**DIRECTIONS FOR THIS TASK**: Retype exactly the lines below, beginning with the first and ending with the line where "The image size is (385, 338)." appears.

**SUPPLIED RECORDS**:
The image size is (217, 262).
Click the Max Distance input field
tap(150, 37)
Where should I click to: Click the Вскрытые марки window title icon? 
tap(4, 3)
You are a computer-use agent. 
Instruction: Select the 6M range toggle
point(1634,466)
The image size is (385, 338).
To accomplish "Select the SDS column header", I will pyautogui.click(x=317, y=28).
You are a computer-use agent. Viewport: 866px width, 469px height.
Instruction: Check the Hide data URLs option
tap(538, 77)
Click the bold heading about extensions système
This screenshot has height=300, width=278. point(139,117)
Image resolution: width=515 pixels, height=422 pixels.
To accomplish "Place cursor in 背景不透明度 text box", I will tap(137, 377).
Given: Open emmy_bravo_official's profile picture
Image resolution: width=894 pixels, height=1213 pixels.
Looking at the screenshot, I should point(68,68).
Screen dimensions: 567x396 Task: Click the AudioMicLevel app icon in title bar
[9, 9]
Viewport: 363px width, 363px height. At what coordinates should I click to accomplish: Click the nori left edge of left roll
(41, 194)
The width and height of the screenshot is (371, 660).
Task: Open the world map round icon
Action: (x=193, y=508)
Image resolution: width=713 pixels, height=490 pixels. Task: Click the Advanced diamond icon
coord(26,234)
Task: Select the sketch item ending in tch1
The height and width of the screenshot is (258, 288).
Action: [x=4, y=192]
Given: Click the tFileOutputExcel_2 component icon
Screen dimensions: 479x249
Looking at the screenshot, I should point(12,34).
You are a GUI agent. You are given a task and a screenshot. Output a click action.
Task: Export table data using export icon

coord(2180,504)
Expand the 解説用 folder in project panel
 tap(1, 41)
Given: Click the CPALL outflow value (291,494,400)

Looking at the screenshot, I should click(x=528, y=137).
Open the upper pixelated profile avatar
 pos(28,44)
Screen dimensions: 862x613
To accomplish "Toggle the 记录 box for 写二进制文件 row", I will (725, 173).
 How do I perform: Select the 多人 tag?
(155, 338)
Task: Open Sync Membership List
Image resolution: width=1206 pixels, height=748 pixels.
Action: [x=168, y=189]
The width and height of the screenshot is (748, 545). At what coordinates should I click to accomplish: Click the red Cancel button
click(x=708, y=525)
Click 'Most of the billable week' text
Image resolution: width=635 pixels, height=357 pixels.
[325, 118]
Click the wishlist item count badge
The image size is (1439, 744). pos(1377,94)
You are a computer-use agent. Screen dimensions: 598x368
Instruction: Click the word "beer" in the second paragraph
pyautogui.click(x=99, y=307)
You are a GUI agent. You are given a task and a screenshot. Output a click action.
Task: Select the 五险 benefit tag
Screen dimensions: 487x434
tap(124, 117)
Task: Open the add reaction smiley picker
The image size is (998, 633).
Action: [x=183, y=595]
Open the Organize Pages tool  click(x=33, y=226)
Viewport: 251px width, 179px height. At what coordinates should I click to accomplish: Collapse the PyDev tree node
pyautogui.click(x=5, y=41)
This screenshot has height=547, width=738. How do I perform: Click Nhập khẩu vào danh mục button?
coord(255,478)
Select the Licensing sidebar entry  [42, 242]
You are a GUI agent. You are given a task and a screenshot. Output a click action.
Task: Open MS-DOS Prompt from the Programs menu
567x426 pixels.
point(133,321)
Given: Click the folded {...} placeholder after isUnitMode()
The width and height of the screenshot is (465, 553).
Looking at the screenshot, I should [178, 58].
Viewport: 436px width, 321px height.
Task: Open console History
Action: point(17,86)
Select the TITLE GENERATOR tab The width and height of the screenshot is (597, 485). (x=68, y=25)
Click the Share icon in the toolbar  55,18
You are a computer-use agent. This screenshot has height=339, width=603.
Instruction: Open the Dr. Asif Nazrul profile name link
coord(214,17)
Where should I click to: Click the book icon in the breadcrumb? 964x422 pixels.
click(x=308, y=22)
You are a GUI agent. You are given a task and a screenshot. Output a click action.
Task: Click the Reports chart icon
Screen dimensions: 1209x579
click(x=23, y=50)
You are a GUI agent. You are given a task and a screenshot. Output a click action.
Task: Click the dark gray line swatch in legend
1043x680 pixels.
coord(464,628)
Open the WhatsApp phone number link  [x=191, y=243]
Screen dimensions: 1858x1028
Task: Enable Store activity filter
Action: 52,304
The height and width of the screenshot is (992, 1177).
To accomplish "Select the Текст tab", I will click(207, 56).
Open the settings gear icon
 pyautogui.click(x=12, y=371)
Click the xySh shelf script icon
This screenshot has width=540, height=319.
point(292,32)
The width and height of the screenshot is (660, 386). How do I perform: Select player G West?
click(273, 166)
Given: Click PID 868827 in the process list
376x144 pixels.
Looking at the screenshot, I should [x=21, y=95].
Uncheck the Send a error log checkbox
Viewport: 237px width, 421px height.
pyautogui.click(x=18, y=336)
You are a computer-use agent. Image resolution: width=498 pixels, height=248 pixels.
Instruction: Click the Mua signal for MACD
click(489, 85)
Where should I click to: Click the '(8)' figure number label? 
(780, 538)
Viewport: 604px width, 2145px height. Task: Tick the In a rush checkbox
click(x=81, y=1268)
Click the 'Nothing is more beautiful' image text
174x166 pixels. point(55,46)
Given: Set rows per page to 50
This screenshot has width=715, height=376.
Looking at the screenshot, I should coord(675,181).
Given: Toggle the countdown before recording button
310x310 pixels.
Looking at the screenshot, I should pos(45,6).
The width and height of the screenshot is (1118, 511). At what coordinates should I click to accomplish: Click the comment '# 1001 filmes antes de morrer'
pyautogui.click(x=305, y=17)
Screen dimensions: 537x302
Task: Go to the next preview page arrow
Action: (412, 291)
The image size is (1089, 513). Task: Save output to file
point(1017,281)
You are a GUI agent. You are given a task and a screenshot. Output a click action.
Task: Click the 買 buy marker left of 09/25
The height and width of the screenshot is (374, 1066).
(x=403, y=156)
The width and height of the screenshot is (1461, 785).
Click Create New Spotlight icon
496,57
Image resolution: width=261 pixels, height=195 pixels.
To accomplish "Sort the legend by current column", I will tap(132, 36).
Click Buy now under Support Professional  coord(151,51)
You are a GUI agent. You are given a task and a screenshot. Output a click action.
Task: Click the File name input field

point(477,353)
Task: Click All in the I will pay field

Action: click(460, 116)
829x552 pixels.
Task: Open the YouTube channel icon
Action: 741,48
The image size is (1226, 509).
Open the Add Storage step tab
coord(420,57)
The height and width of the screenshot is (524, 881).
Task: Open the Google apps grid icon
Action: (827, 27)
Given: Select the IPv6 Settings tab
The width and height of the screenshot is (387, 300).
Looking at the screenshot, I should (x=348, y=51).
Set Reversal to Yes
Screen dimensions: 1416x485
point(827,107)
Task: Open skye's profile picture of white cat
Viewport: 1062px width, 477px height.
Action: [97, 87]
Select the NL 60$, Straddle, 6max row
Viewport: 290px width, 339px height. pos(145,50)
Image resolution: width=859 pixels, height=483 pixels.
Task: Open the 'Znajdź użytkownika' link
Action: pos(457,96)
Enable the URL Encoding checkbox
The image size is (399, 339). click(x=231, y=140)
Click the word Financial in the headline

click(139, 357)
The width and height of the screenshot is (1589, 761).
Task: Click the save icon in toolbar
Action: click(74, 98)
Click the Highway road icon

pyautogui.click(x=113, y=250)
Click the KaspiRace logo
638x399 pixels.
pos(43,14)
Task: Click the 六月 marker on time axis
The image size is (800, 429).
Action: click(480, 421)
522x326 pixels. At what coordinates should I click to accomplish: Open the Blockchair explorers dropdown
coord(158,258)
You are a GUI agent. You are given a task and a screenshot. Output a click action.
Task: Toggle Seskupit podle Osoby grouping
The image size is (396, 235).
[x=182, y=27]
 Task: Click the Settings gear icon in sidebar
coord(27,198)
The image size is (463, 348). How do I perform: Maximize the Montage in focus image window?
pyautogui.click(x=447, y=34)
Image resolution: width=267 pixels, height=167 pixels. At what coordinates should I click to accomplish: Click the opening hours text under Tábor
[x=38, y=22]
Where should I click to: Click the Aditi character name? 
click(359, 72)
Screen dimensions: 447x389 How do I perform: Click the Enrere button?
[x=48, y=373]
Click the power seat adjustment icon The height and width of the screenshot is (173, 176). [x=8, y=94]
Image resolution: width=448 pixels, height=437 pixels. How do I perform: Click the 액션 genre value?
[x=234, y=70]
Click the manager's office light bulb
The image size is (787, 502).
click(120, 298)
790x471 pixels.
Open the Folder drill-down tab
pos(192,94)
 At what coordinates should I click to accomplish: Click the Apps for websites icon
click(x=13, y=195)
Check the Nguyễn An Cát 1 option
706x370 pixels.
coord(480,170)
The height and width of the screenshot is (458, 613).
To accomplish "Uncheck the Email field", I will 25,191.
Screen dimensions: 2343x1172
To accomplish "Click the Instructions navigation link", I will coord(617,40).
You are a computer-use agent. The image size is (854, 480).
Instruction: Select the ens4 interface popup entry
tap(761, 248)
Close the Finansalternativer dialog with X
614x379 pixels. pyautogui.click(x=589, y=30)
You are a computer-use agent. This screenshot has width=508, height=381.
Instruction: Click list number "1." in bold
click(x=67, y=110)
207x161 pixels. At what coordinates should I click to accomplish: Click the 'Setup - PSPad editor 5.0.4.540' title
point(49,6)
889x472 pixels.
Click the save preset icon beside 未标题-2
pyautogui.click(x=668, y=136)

**SOLUTION TO THIS PROBLEM**:
The image size is (217, 262).
Click the Max Distance input field
tap(150, 37)
Where should I click to: Click the Вскрытые марки window title icon? 
tap(4, 3)
You are a computer-use agent. 
Instruction: Select the 6M range toggle
point(1634,466)
The image size is (385, 338).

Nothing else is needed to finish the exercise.